● BRANO CITATO
"""
NewsRassegna Stampa

Intervista a Luca Squeri. Nucleare in Italia, l’industria è pronta. La politica pure. Ora serve il consenso della gente.

Investire nella formazione continua e nella ricerca, valorizzando il know-how italiano in materia di nucleare, è stato questo l’invito comune che i relatori intervenuti nel panel “Nucleare in Italia: scenari e prospettive”, organizzato oggi a Montecitorio, hanno rivolto alle autorità nazionali e internazionali presenti. Un tavolo di alto livello quello riunito dal Dipartimento energia di Forza Italia, guidato dal deputato Luca Squeri; tra i relatori figure di spicco del panorama industriale nazionale, e non solo, ed eccellenze del mondo tecnologico del calibro di Leonardo, Eni, Edison e Ansaldo, che hanno espresso dal punto di vista scientifico le potenzialità sul piano energetico, economico e ambientale dell’atomo.

La storia dell’energia nucleare inizia in Italia proprio grazie agli esperimenti condotti da un gruppo di giovani scienziati guidati dal celebre fisico Enrico Fermi: i ragazzi di via Panisperna. Da allora il progresso tecnologico ha fatto passi da gigante giungendo agli innovativi reattori di quarta generazione. Eppure, nonostante l’ormai acclamato ruolo che il nucleare potrebbe ricoprire nel processo di transizione energetica, il ricorso a questa fonte nel nostro Paese resta un tabù.
"""
[Record di puntamento su testo ed elementi]
"""
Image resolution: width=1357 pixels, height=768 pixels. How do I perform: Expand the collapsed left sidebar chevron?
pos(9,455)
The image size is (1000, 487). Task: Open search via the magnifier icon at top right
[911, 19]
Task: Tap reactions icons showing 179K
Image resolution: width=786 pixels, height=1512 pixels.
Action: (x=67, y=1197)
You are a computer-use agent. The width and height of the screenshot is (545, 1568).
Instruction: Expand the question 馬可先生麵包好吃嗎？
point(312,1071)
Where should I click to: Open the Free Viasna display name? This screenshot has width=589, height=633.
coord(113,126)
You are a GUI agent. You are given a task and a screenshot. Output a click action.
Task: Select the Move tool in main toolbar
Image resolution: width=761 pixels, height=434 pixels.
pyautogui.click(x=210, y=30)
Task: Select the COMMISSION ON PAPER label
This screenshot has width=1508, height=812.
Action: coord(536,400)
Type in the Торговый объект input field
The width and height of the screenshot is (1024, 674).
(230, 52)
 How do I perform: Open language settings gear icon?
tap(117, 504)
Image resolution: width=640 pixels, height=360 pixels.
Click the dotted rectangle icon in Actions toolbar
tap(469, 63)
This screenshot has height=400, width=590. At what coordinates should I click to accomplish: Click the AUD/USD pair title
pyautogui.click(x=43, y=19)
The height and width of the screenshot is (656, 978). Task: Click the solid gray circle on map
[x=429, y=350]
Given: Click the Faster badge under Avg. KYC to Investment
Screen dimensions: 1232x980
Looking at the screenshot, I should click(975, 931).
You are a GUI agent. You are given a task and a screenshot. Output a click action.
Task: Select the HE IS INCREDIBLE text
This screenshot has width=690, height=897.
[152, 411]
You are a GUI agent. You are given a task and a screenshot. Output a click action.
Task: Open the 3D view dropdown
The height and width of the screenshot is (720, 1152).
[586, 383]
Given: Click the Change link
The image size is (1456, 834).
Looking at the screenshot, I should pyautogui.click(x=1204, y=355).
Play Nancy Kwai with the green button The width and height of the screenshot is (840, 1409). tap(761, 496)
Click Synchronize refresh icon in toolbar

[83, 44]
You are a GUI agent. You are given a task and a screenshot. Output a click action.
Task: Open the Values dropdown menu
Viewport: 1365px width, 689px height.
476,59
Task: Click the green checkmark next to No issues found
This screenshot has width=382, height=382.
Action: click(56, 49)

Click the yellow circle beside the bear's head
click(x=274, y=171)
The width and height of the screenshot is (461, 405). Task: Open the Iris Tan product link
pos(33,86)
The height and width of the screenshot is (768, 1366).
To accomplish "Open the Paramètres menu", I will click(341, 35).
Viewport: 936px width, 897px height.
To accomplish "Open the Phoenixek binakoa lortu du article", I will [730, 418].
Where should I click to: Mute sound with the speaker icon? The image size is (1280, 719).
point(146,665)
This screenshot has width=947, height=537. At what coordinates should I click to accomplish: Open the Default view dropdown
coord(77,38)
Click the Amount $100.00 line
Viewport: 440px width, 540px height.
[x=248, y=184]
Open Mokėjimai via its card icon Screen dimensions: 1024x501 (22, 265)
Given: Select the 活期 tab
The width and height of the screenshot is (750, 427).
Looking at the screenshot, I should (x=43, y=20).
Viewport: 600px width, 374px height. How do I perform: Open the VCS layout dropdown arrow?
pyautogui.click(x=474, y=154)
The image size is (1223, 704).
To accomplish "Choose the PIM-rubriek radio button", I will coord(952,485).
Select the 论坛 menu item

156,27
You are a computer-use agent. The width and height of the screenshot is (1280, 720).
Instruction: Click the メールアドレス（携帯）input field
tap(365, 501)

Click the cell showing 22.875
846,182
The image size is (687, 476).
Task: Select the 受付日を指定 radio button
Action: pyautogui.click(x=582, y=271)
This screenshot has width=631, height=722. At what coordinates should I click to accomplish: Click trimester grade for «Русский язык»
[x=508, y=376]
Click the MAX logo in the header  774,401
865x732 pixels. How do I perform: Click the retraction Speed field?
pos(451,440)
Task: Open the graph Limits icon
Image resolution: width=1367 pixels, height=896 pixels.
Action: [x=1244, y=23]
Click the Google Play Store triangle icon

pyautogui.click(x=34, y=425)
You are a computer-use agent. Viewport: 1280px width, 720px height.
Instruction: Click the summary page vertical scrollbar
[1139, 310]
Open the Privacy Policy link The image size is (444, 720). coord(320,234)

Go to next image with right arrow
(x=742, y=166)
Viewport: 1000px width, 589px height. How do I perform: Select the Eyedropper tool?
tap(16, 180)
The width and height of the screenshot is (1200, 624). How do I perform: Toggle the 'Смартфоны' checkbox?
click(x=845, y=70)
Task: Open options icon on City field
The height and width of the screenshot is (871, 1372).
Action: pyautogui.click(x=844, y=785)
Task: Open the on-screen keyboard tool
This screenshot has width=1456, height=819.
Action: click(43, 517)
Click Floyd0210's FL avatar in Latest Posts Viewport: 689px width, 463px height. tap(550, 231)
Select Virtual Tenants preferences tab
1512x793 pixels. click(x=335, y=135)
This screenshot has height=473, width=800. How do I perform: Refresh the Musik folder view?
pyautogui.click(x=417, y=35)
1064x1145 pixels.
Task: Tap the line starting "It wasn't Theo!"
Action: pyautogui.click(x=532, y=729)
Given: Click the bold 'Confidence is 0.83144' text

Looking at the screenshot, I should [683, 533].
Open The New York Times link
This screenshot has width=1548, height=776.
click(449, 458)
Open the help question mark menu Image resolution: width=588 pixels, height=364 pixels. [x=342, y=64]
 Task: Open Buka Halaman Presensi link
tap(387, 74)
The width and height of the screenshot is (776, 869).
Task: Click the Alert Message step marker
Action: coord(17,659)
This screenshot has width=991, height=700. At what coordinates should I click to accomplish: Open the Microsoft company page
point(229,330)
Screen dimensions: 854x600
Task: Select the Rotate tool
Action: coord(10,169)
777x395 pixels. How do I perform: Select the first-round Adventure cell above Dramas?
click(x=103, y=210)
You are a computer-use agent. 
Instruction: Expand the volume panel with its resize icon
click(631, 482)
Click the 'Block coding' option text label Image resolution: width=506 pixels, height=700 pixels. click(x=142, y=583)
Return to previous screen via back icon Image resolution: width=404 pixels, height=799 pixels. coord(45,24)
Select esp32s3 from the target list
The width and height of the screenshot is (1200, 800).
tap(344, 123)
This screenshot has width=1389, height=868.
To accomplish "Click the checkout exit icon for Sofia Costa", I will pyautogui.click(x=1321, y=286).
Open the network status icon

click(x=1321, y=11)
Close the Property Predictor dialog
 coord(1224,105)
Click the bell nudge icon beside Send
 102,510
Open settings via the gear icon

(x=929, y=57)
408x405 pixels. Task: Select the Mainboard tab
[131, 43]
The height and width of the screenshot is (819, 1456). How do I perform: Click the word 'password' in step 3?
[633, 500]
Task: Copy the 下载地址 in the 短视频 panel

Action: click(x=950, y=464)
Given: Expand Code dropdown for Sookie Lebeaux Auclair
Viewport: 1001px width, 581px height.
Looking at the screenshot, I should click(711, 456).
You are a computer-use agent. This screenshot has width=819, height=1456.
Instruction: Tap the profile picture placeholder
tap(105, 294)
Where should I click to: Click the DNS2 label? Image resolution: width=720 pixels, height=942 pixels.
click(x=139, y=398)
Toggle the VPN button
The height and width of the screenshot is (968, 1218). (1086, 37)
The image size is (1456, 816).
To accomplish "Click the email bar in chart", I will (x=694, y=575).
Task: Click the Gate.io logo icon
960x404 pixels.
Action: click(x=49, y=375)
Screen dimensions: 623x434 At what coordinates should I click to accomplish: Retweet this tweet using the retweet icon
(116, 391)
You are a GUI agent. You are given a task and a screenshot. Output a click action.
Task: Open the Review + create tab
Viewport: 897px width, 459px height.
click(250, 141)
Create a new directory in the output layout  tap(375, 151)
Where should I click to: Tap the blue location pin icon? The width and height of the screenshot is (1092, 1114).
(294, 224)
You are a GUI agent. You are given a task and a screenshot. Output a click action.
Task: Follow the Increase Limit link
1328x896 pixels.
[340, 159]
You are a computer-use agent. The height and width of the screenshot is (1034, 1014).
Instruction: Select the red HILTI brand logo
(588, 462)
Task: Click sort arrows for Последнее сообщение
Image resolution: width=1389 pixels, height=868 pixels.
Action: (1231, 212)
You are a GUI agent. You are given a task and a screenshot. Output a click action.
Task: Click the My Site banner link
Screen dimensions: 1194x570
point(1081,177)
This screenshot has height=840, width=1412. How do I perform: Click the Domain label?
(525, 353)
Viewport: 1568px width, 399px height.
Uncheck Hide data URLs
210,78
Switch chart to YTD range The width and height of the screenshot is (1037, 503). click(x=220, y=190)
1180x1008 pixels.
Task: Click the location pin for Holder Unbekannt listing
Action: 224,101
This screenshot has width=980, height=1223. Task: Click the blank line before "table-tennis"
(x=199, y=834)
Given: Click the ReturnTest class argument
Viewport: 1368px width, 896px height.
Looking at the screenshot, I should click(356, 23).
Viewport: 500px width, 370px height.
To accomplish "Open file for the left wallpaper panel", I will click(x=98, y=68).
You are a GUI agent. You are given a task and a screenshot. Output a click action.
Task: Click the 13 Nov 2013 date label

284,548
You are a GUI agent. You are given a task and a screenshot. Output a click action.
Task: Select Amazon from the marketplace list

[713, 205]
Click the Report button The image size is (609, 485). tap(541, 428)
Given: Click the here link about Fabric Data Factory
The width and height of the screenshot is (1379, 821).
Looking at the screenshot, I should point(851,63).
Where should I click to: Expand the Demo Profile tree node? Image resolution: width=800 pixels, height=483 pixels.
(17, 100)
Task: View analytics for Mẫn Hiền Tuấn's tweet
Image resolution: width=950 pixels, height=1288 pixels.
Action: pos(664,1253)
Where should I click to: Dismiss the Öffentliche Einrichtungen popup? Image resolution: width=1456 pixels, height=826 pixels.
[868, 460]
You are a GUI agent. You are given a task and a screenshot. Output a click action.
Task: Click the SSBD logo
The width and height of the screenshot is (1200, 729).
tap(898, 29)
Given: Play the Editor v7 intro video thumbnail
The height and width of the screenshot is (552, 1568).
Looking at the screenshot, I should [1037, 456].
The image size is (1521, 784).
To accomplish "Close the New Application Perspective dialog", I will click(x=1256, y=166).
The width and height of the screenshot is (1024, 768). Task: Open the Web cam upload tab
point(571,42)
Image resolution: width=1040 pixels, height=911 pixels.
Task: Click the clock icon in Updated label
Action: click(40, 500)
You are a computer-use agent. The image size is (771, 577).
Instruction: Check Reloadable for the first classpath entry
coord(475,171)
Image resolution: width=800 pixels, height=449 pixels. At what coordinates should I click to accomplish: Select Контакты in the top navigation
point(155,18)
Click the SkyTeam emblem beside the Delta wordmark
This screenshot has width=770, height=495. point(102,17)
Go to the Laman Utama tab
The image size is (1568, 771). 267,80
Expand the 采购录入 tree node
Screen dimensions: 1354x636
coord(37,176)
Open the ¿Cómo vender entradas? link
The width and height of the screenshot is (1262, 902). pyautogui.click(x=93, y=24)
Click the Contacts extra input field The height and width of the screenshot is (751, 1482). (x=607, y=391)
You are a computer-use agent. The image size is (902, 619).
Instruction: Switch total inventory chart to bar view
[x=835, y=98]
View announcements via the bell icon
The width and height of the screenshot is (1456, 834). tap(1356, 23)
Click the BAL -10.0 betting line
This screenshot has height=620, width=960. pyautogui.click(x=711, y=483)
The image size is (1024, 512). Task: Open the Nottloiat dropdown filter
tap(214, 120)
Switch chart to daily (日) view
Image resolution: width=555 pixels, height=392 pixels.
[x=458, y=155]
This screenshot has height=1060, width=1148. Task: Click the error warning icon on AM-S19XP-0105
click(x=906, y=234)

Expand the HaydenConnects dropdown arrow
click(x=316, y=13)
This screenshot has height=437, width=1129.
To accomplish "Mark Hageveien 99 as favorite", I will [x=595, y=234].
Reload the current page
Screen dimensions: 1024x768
"""
● OBIETTIVO
Trascrivi senza modifiche la parte del brano sul nucleare che comincia con "NewsRassegna Stampa" e prosegue fino a "e ambientale dell’atomo.". Questi record non hanno alcun legame con il brano sul nucleare.

● SOLUZIONE DELL'ESERCIZIO
NewsRassegna Stampa

Intervista a Luca Squeri. Nucleare in Italia, l’industria è pronta. La politica pure. Ora serve il consenso della gente.

Investire nella formazione continua e nella ricerca, valorizzando il know-how italiano in materia di nucleare, è stato questo l’invito comune che i relatori intervenuti nel panel “Nucleare in Italia: scenari e prospettive”, organizzato oggi a Montecitorio, hanno rivolto alle autorità nazionali e internazionali presenti. Un tavolo di alto livello quello riunito dal Dipartimento energia di Forza Italia, guidato dal deputato Luca Squeri; tra i relatori figure di spicco del panorama industriale nazionale, e non solo, ed eccellenze del mondo tecnologico del calibro di Leonardo, Eni, Edison e Ansaldo, che hanno espresso dal punto di vista scientifico le potenzialità sul piano energetico, economico e ambientale dell’atomo.